I suspect that a collector or supervisor called in sick at the last minute and there was nobody available at that moment to unlock the temporary fare box at thsi temporarily manned entrance. Rather than the Red Coat trying to stop people entering (throwing his/her body in front of them?) they decided to let anyone pass. We have no idea if this situation lasted 5 minutes or 5 hours and remember - about 50% of TTC users use a Metropass. Sounds like common sense to me.

It's not the first time this has happened. I've gotten three or four free trips from that entrance (construction started three weeks ago), and a couple other times I saw people walking in without paying as I was leaving. This is just the first time I've seen it during rush hour. The guy in the vest obviously isn't going to tell people to use another entrance, but it's just wasteful.

And since it came up, here's the problem for people who blame everything on the lack of subsidy... Subsidy increases require public support. Public support requires confidence that money won't be wasted. The TTC inspires very little of that confidence, and this sort of thing - not an entrance with no collector, but someone being paid to stand there and tell people not to pay their fare - reduces that miniscule confidence that the public has in the TTC's ability to use funding effectively.
 
You're not saying this, but you're certainly edging up close to every populist conservative's favourite infinite loop:

10 Slash funding to a public agency, to the point where it's chronically underperforming
20 Point to underperformance as evidence of that agency's shameful unfitness for your hard-earned tax dollars
30 Goto 10
 
Public support requires confidence that money won't be wasted. .
Yes, that is true but sometimes it makes more financial sense NOT to pay a fairly highly paid 'Collector' to watch and collect at a low-use area. True, the Red Coat should have at least said 'no Metropass, no entry' but I can see this would have zero effect on most people!
 
You're not saying this, but you're certainly edging up close to every populist conservative's favourite infinite loop:

10 Slash funding to a public agency, to the point where it's chronically underperforming
20 Point to underperformance as evidence of that agency's shameful unfitness for your hard-earned tax dollars
30 Goto 10

This isn't "underperformance", and I'm not even remotely a populist conservative. This is just something that makes no sense. If they want to keep the entrance open for convenience but aren't allowed to hire fare collectors, I can understand that - it's not ideal, but their agreement with unions is generally good. But FFS don't pay someone to stand around and tell people that they can walk in for free. There are better (and less embarrassing) ways for the TTC to spend a couple hundred dollars a day.

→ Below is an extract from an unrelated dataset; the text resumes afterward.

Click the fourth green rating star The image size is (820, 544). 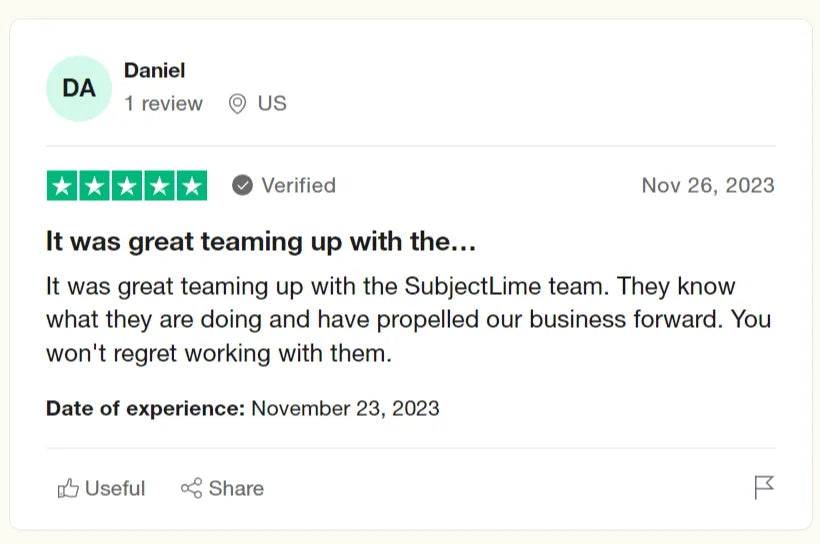[x=159, y=186]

Yes, that is true but sometimes it makes more financial sense NOT to pay a fairly highly paid 'Collector' to watch and collect at a low-use area.

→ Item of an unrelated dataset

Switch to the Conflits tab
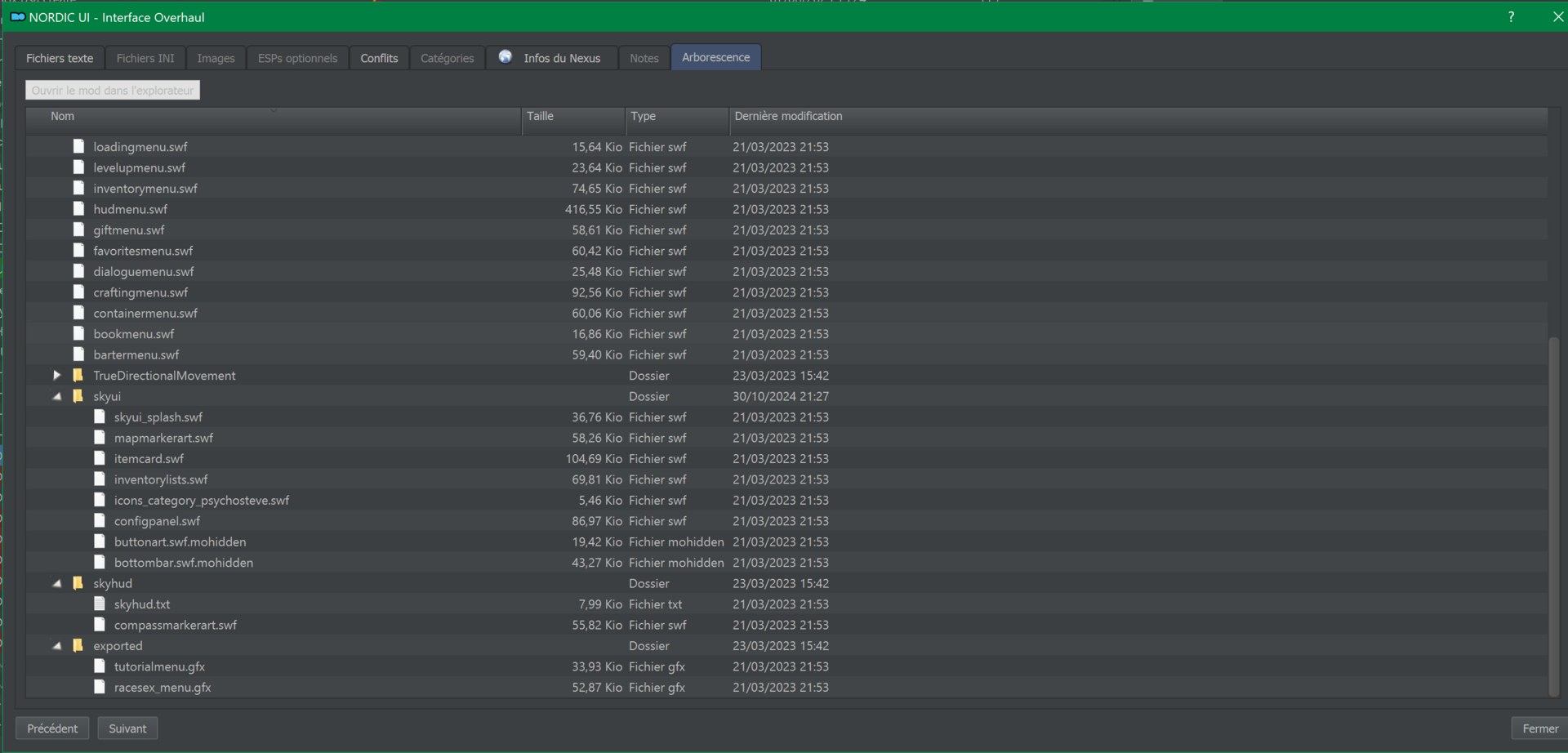Screen dimensions: 1568x753 [379, 58]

Again... This is the afternoon rush and more than a thousand people work in that building. I'm not sure why you're under the impression that it's a low-use area, or that it makes any sense to pay someone to stand there and do the job of a paper sign.
 
You seriously think that only one or two dozen people from that 30-floor office building will take the subway during rush hour?
No, but I don't think most people use tokens. Also, I'd say more than half likely don't take the subway from my experience talking to coworkers when I worked in a building near there. It's not convenient to take the subway from that location unless you also live on a subway line. Most of my coworkers either drove or took the GO bus to the outer suburbs.